Task details:
Among the lines below, output only those between the line holding "Given: Open Render Setup teapot icon" and the line holding "Task: Open more options on the second tweet", inclusive, exactly as written and with no pictures.

Given data:
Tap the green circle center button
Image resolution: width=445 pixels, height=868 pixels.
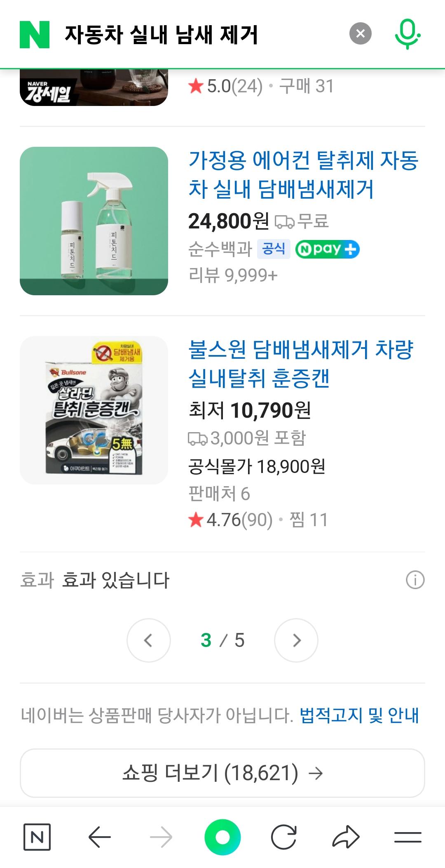point(223,837)
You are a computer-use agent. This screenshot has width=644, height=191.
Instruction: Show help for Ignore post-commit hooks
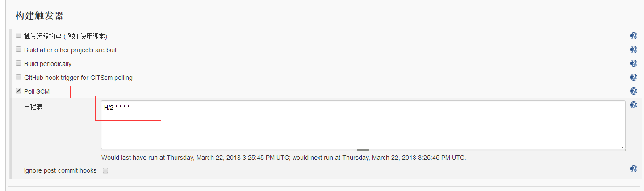click(633, 169)
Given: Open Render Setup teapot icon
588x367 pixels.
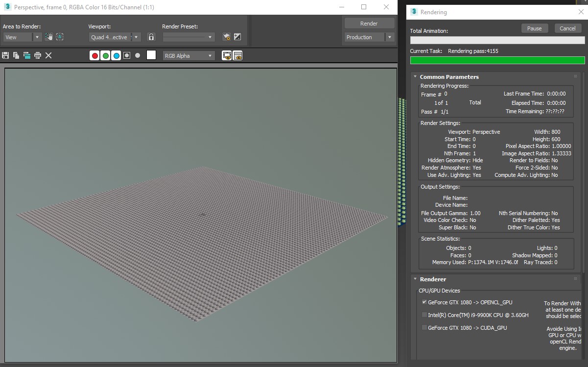Looking at the screenshot, I should pyautogui.click(x=226, y=37).
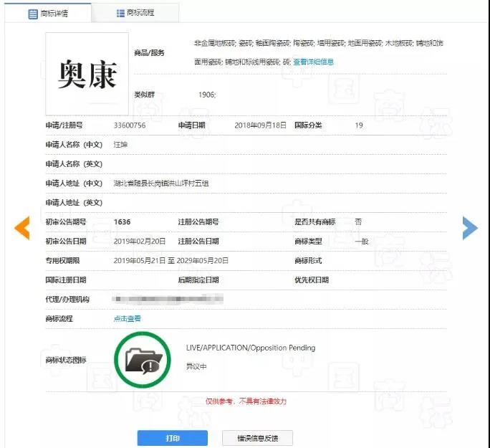The image size is (490, 448).
Task: Click the 初审公告期号 value 1636
Action: 122,222
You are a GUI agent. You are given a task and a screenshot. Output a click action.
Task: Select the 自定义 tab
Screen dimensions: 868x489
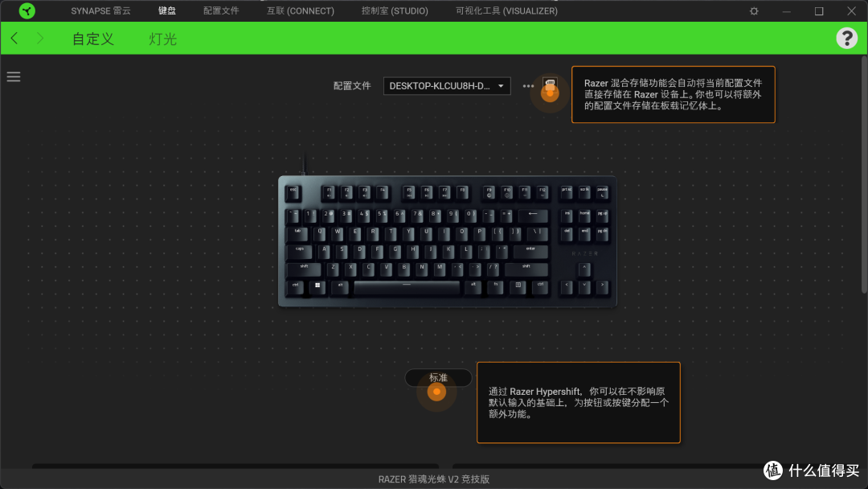[x=93, y=39]
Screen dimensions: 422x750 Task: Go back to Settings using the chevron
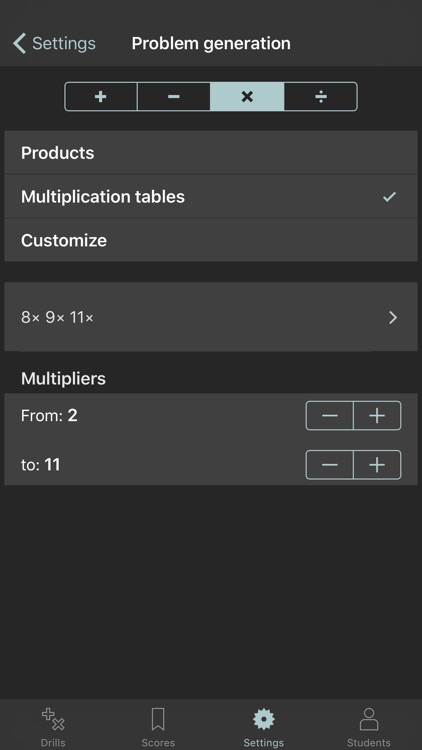tap(19, 44)
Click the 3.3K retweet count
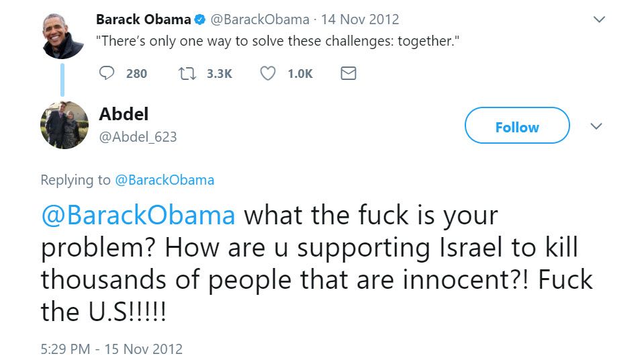The width and height of the screenshot is (644, 360). click(219, 74)
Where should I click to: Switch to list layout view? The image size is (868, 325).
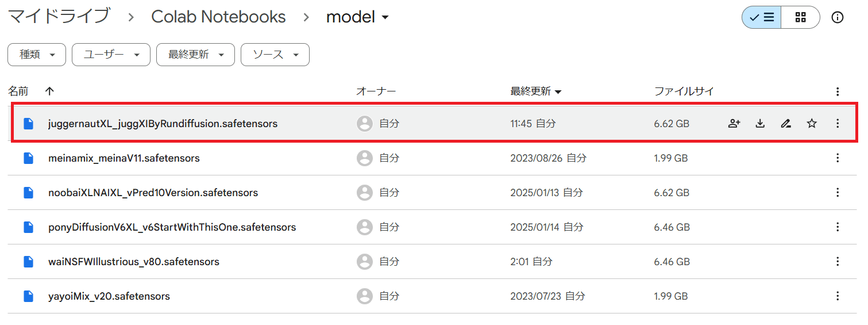click(x=762, y=17)
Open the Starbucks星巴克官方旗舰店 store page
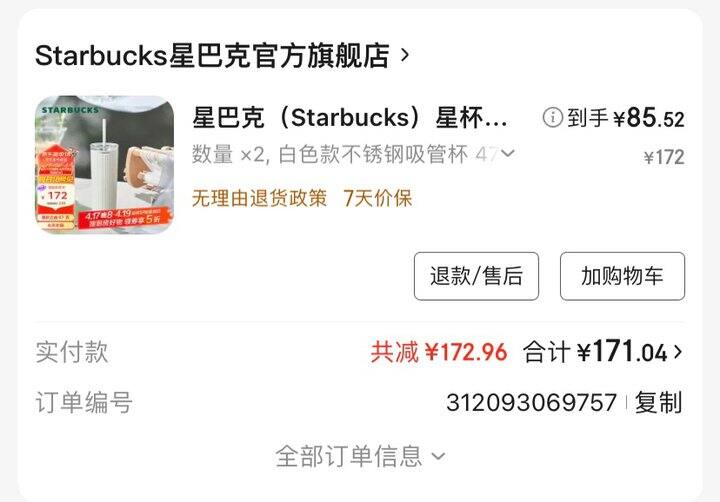The image size is (720, 502). [x=212, y=56]
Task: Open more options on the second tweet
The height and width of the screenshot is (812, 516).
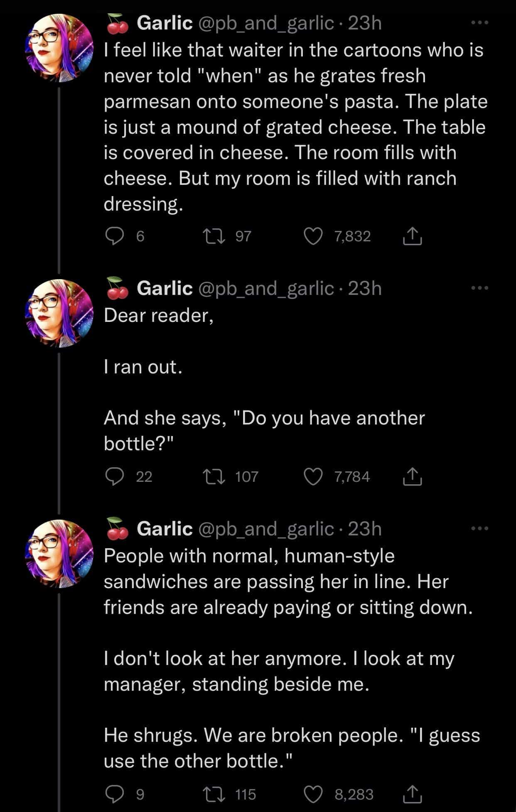Action: [479, 288]
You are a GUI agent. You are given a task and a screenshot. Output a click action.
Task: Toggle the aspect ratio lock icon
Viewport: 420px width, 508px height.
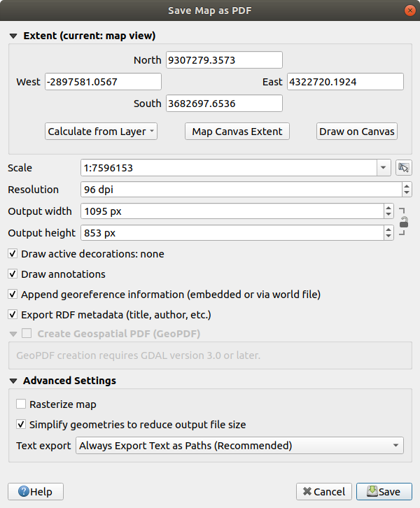[x=404, y=223]
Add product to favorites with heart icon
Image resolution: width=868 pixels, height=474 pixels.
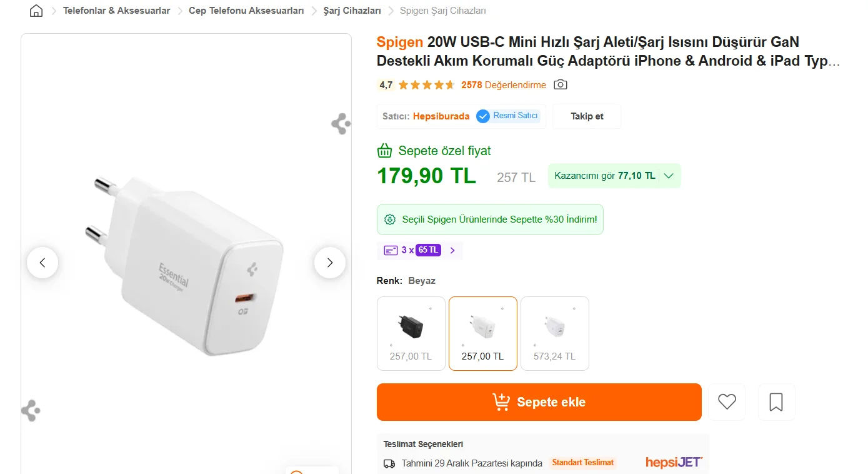pyautogui.click(x=727, y=401)
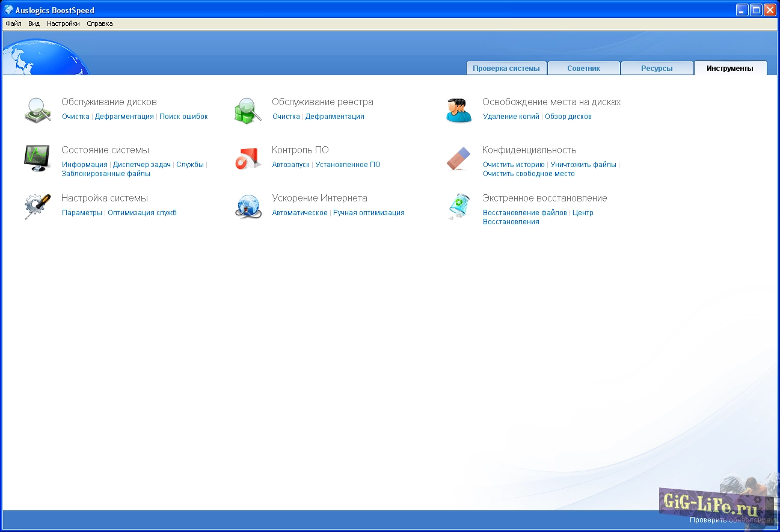Open the Справка menu

pyautogui.click(x=100, y=24)

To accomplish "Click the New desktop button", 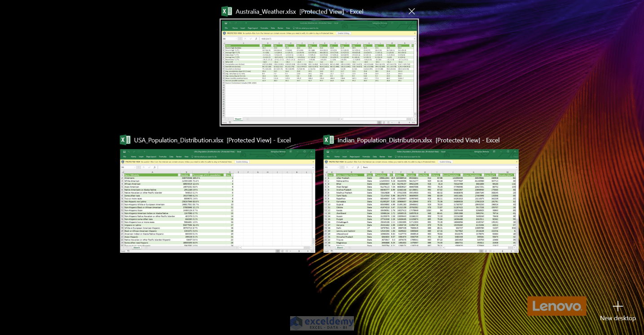I will pos(618,307).
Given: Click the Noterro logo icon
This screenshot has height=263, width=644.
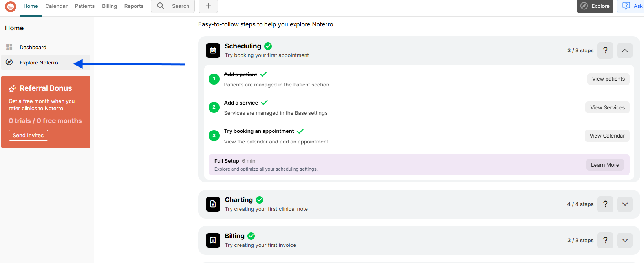Looking at the screenshot, I should [11, 6].
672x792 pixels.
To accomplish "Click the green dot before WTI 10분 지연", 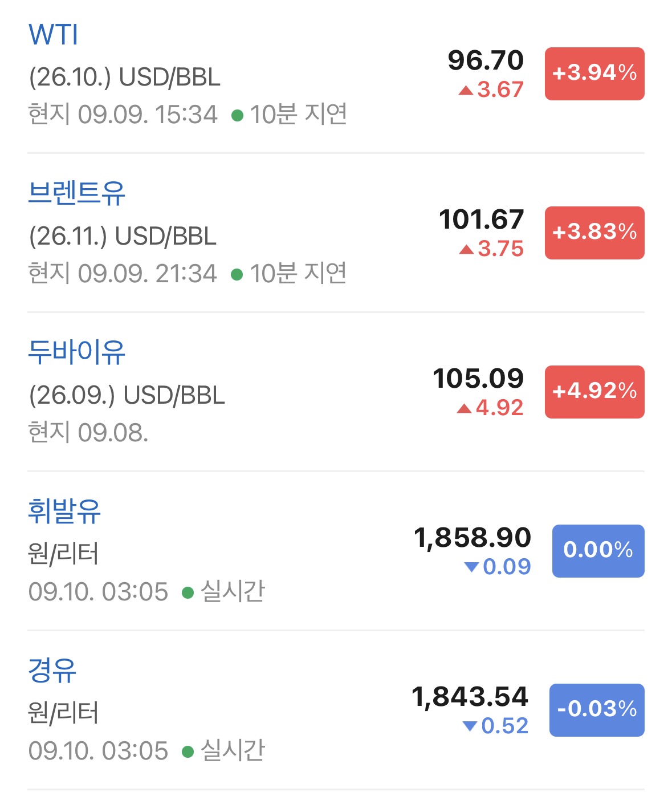I will (237, 116).
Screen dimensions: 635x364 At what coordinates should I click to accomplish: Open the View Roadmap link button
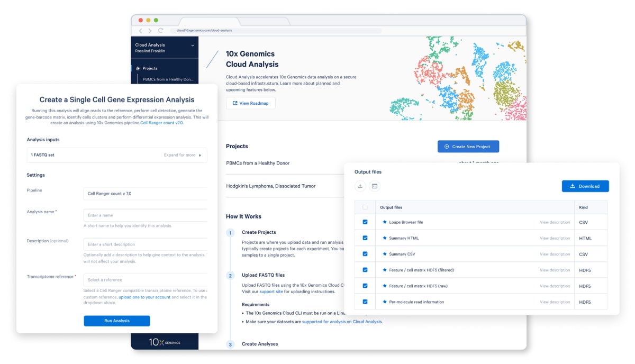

Response to this task:
Given: Open Render Setup teapot icon
588x367 pixels.
Looking at the screenshot, I should pyautogui.click(x=226, y=37).
The image size is (490, 448).
Task: Click the 初审公告期号 value 1636
Action: 122,222
You are a GUI agent. You are given a task and a screenshot. Output a click action.
Task: Select the 自定义 tab
Screen dimensions: 868x489
[x=93, y=39]
Screen dimensions: 422x750 Task: Go back to Settings using the chevron
tap(19, 44)
Click the 3.3K retweet count
The width and height of the screenshot is (644, 360). click(219, 74)
Where should I click to: Switch to list layout view? The image size is (868, 325).
click(x=762, y=17)
Open the Starbucks星巴克官方旗舰店 store page
The image size is (720, 502). [x=212, y=56]
Task: Open more options on the second tweet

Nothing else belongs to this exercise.